*** Opening of DATA PROVIDED ***

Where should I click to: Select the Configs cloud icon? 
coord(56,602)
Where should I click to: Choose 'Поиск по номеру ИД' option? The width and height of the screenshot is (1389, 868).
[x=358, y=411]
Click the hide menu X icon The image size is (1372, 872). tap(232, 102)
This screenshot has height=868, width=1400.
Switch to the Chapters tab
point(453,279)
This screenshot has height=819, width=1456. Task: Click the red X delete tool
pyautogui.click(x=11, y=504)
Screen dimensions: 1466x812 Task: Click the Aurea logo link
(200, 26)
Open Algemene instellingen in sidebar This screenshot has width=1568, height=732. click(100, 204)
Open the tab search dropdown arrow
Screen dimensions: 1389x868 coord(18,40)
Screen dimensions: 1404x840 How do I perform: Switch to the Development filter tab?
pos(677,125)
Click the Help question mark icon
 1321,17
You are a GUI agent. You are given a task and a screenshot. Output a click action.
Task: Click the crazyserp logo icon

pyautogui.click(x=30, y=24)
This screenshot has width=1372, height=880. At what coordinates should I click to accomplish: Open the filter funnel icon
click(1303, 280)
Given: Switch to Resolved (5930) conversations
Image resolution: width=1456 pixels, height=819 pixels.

*** Close of DATA PROVIDED ***

THE PROBLEM – Print each entry above again, exactly as it was given.

ANSWER TO THE PROBLEM –
Where should I click to: Select the Configs cloud icon? 
coord(56,602)
Where should I click to: Choose 'Поиск по номеру ИД' option? The width and height of the screenshot is (1389, 868).
[x=358, y=411]
Click the hide menu X icon The image size is (1372, 872). tap(232, 102)
This screenshot has height=868, width=1400.
Switch to the Chapters tab
point(453,279)
This screenshot has height=819, width=1456. Task: Click the red X delete tool
pyautogui.click(x=11, y=504)
Screen dimensions: 1466x812 Task: Click the Aurea logo link
(200, 26)
Open Algemene instellingen in sidebar This screenshot has width=1568, height=732. click(100, 204)
Open the tab search dropdown arrow
Screen dimensions: 1389x868 coord(18,40)
Screen dimensions: 1404x840 How do I perform: Switch to the Development filter tab?
pos(677,125)
Click the Help question mark icon
 1321,17
You are a GUI agent. You are given a task and a screenshot. Output a click action.
Task: Click the crazyserp logo icon

pyautogui.click(x=30, y=24)
This screenshot has width=1372, height=880. At what coordinates should I click to accomplish: Open the filter funnel icon
click(1303, 280)
Given: Switch to Resolved (5930) conversations
Image resolution: width=1456 pixels, height=819 pixels.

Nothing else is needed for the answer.